DOCUMENT EXCERPT:
Nov 05, 2025 - 10:08 am GMT+3
A scene from "My Dearest."
A scene from "My Dearest."
by Melda Civelek Nov 05, 2025 10:08 am

Amid the ruins of war and memory, 'My Dearest' reveals love not as escape, but as the last frontier of conscience; where to love is to remember and to remember is to endure

In the pale dawn of war, where smoke veils the sky like a heavy shroud and the soil is darkened by human blood, "My Dearest" stages not only the longing between two souls but also the existential memory of a nation’s resistance. Set in the late 17th century under the shadow of the Qing invasion, the series transforms the fragile structure of Joseon society into a psycho-sociological mirror through personal tragedies. The love it portrays is not a mere romantic sentiment – it becomes a strategy for preserving one’s identity, conscience and search for meaning amid historical destruction.

The narrative abandons the familiar linear structure of conventional romance and internalizes the temporal fractures of war, exile and survival. Its episodic rhythm – oscillating between remembering and forgetting – forces characters to confront their past traumas in their present choices. In this sense, the plot is a “psychological map of time:” the shadows of the past intervene, both implicitly and explicitly, in the decision-making of its characters. As the story unfolds, small gestures, glances and silences – deliberately placed by the writer and director – become illuminating; for in "My Dearest," the true carrier of meaning lies not in monologues but in the intermittent silences where inner conflicts surface.

The drama, while recounting a historical conflict, constructs a psychological cartography of love, loyalty, national identity and existential endurance. Starring Namkoong Min (Jang Hyun) and Ahn Eun-jin (Yoo Gil Chae), the series transforms their unreachable lives into symbols of both personal fate and collective sorrow. Its visual precision and poetic dialogue elevate "My Dearest" into one of the most artistically and thematically distinguished works in Korean television.

DATA SHOWN:
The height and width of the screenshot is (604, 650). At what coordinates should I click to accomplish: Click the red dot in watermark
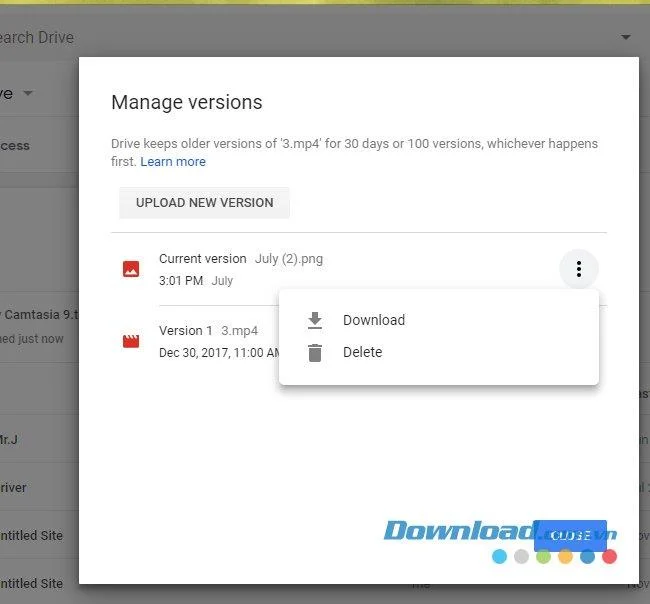(609, 556)
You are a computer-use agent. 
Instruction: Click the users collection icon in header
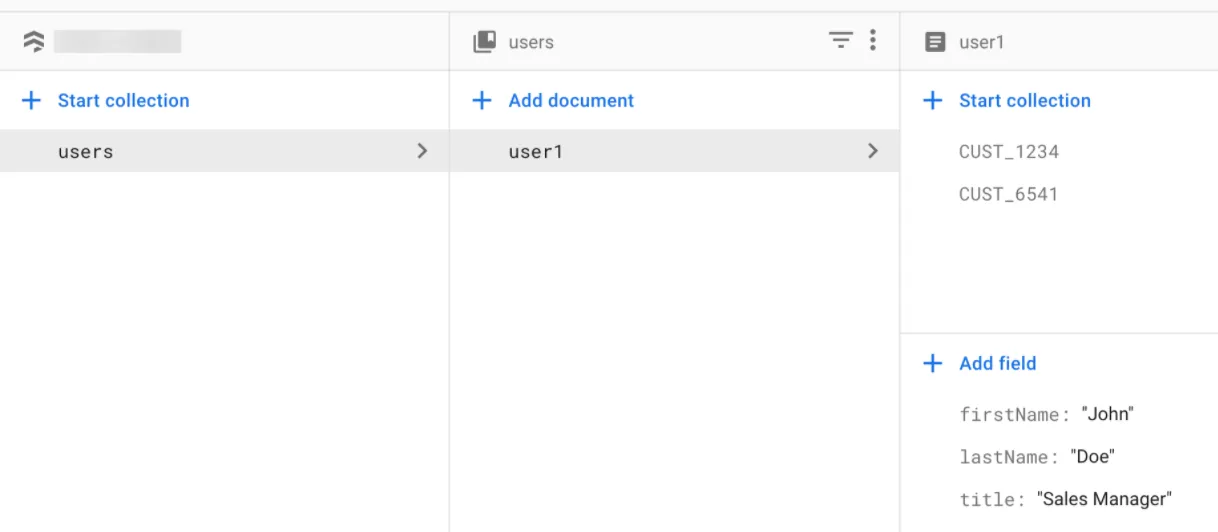tap(484, 41)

STATED EXERCISE:
Continue the review of "My Dearest" from the end of its last paragraph.

OUTPUT OF THE TASK:
Memory, time, defiant instincts

In the pale morning of war, where smoke covers the heavens and blood stains the earth, "My Dearest" becomes a stage upon which not only two people’s longing but a nation’s collective memory unfolds. It redefines love – not as a decorative romantic motif, but as an act of self-preservation, a way to protect one’s identity, faith and conscience amid ruin. Jang Hyun’s hidden reckoning with his past and Yoo Gil Chae’s resistance between pride and affection reflect both personal trauma and collective memory. Through this dialogue between individual emotion and social identity, "My Dearest" reminds us that even in humanity’s darkest hour, to love is to resist.

A scene from 'My Dearest.'
A scene from "My Dearest."

Jang Hyun’s silence, filled with unresolved reckonings, becomes a symbol of both personal trauma and a suppressed national conscience. His emotional detachment is a survival mechanism – his calm expression the quiet manifestation of war’s deforming effect on the soul. In contrast, Yoo Gil Chae embodies a woman confined by patriarchal order, waging a war between love and dignity, sacrifice and selfhood. Her transformation is not merely personal maturation but a process of historical subjectivity; an emergence into agency.

At the intersection of these two figures, "My Dearest" shows how personal affection intertwines with national identity and individual mourning merges with collective trauma. The heart ceases to be a refuge and becomes the most fragile site of memory – shaped by passive-aggressive echoes of cultural loss. Every moment of intimacy is simultaneously a reenactment of cultural fracture. In this permeability between the inner world and the historical context, love ceases to be an escape; it becomes the most aesthetic form of resistance. Within that resistance, each character rises again from their ashes; for in the world of "My Dearest," to love is the final act of remembering and remembering is the last form of being human.

Aesthetics of trauma: Bitter grace of remembering

In "My Dearest," war destroys not only the world outside but also the inner landscapes of its characters. Every explosion, every scream leaves an echo within the psyche; memory bears a heavier burden than time itself. Thus, the series treats trauma not as a wound but as a mode of remembrance.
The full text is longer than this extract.